Capacidade de resposta
Como os ciberataques são cada vez mais comuns, o sistema financeiro precisa ser capaz de reiniciar suas operações rapidamente, mesmo diante de um ataque certeiro, a fim de preservar a estabilidade.
As chamadas estratégias de resposta e recuperação ainda são incipientes, sobretudo nos países de baixa renda, que precisam de apoio para desenvolvê-las. São necessários mecanismos internacionais para apoiar a resposta e a recuperação em instituições e serviços transfronteiriços.
Disposição para compartilhar
Quanto maior o intercâmbio de informações sobre ameaças, ataques e respostas nos setores público e privado, maior será a capacidade de dissuadir e responder com eficácia. Mesmo assim, graves barreiras persistem, muitas vezes em decorrência de preocupações com a segurança nacional e leis de proteção de dados.
Órgãos de supervisão e bancos centrais precisam elaborar protocolos e práticas para o intercâmbio de informações sejam eficazes em meio a essas restrições. Um modelo aceito internacionalmente para o intercâmbio de informações, o aumento do uso de plataformas de informação comuns e a ampliação das redes confiáveis poderiam reduzir barreiras.
Maior dissuasão
É preciso tomar medidas eficazes para confiscar os produtos dos crimes e processar os criminosos, de modo a tornar os ciberataques mais caros e mais arriscados. A intensificação dos esforços internacionais para prevenir, dissuadir e interromper os ataques reduziria a ameaça na sua fonte.
Isso exige uma forte cooperação entre os órgãos encarregados da aplicação da lei e as autoridades nacionais responsáveis pela segurança ou infraestrutura crítica, envolvendo diversos países e organismos. Como os hackers não conhecem fronteiras, a criminalidade mundial exige medidas de alcance mundial.
Desenvolvimento das capacidades
Ajudar as economias em desenvolvimento e de mercados emergentes a construir capacidades em termos de cibersegurança fortalecerá a estabilidade financeira e apoiará a inclusão financeira. Os países de baixa renda são especialmente vulneráveis ao risco cibernético.
A crise da Covid-19 realçou o papel decisivo da conectividade nos países em desenvolvimento. O aproveitamento seguro da tecnologia continuará a ser fundamental para o desenvolvimento e isso implica a necessidade de abordar o risco cibernético. Assim como com qualquer vírus, a proliferação de ameaças cibernéticas em um determinado país deixa o resto do mundo menos seguro.

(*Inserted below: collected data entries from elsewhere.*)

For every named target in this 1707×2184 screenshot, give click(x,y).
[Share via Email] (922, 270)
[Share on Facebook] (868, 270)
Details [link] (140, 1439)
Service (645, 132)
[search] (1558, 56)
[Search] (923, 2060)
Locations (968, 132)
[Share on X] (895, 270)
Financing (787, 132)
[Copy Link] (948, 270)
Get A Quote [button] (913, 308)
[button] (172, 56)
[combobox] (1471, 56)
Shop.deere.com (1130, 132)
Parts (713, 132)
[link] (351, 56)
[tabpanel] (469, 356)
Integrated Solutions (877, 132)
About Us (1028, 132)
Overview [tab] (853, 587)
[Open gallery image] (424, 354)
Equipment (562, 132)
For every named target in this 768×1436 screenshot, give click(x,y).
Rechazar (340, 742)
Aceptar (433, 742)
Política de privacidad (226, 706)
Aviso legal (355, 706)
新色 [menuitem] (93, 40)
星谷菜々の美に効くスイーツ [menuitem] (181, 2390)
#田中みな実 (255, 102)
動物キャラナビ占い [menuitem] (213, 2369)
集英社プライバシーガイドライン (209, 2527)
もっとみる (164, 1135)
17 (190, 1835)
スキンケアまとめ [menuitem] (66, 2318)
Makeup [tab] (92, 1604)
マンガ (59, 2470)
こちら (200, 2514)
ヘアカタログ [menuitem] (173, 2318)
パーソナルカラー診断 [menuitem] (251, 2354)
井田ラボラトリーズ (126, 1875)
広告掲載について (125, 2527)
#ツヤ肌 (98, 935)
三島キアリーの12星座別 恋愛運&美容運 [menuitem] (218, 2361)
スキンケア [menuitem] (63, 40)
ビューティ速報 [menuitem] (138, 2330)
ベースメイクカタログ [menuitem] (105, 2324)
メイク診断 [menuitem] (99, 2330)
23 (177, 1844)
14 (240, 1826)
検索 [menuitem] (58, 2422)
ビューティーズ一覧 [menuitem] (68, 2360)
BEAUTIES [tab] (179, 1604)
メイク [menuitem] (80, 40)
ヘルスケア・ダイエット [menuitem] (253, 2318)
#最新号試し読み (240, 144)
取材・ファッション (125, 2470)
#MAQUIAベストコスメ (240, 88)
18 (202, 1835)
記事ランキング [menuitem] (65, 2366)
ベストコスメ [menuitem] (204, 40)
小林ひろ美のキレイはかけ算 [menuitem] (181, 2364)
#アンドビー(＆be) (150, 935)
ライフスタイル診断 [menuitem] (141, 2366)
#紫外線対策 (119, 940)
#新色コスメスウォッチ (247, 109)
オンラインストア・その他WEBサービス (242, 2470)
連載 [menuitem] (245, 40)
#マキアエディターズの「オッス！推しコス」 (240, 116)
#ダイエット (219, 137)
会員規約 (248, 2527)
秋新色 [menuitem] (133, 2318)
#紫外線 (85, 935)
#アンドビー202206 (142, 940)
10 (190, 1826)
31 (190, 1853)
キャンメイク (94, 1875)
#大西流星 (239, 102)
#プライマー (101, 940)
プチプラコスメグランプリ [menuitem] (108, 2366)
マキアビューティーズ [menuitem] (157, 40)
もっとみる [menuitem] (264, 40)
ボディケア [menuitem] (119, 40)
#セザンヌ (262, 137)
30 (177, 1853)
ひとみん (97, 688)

Abordar todas essas deficiências exigirá a colaboração dos órgãos normativos, autoridades regulatórias nacionais, supervisores, associações setoriais, setor privado, órgãos de aplicação da lei, organismos internacionais e outros doadores e instituições que trabalham para o desenvolvimento das capacidades.
O FMI está concentrando seus esforços nos países de baixa renda ao oferecer capacitação aos supervisores financeiros e ao trazer os problemas e pontos de vistas desses países para os organismos internacionais e debates sobre políticas nos quais eles não estão suficientemente representados.